What causes eczema?  There is really no known exact cause of eczema, but doctors believe an abnormal function of the immune system to be a factor.  Often times eczema sufferers may have a family history of the skin condition or a history of allergies.  Eczema can also be triggered by substances that are irritating to the skin such as soap, cosmetics, laundry detergent, clothing and even sweat.  In some cases, lifestyle modifications may be in order to avoid triggering the condition.

How is it diagnosed?  Because eczema is so similar in appearance to other skin diseases, it can sometimes be difficult to diagnose.  If you suspect that you may have eczema, a trip to your doctor may be in order.  Your physician may either take a biopsy of the skin or conduct an allergy test if allergic contact dermatitis is suspected.

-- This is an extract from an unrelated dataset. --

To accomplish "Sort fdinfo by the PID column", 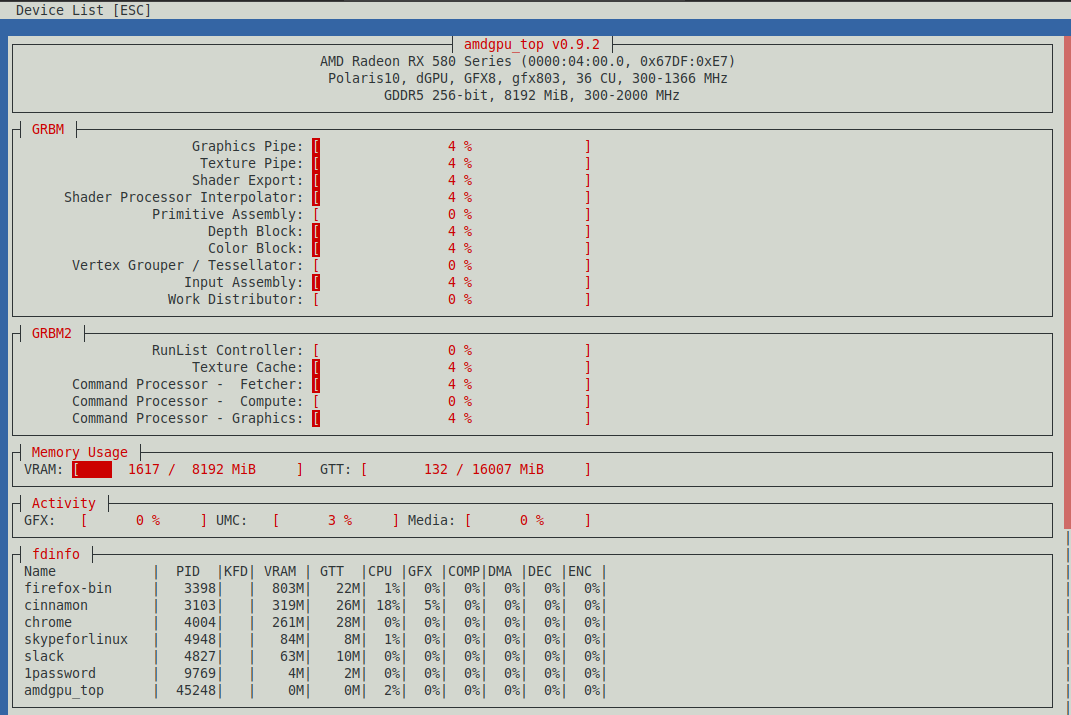I will click(x=188, y=571).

Can it be treated?  Treatment is always based on an individuals age, health status, and type and severity of the condition.  Since there really isn't a cure, treatment of eczema is to get the itching and inflammation under control and of course prevent the condition from getting worse. You can either treat it yourself with home remedies or over the counter products, or go the route of prescription medication.  For self treatment, keep skin well-hydrated with lotions or creams, and avoid over-bathing.  Some people use oatmeal as a common remedy to relieve the itching. Another remedy to try out is sea water.  Sea water has been known to help with atopic eczema, and it has antiseptic properties.  If you decide on medical intervention from your doctor,  you may be given antihistamines to help with the itching, and corticosteroid creams for the inflammation.  Also, two topical medications are available for the treatment of eczema, but these drugs (Protopic and Elidel) are in a class that studies show as having a possible link to certain types of cancer.  Light therapy, using ultraviolet light ,can be of help in controlling eczema although overexposure to ultraviolet light is also risky since it has the potential to cause skin cancer.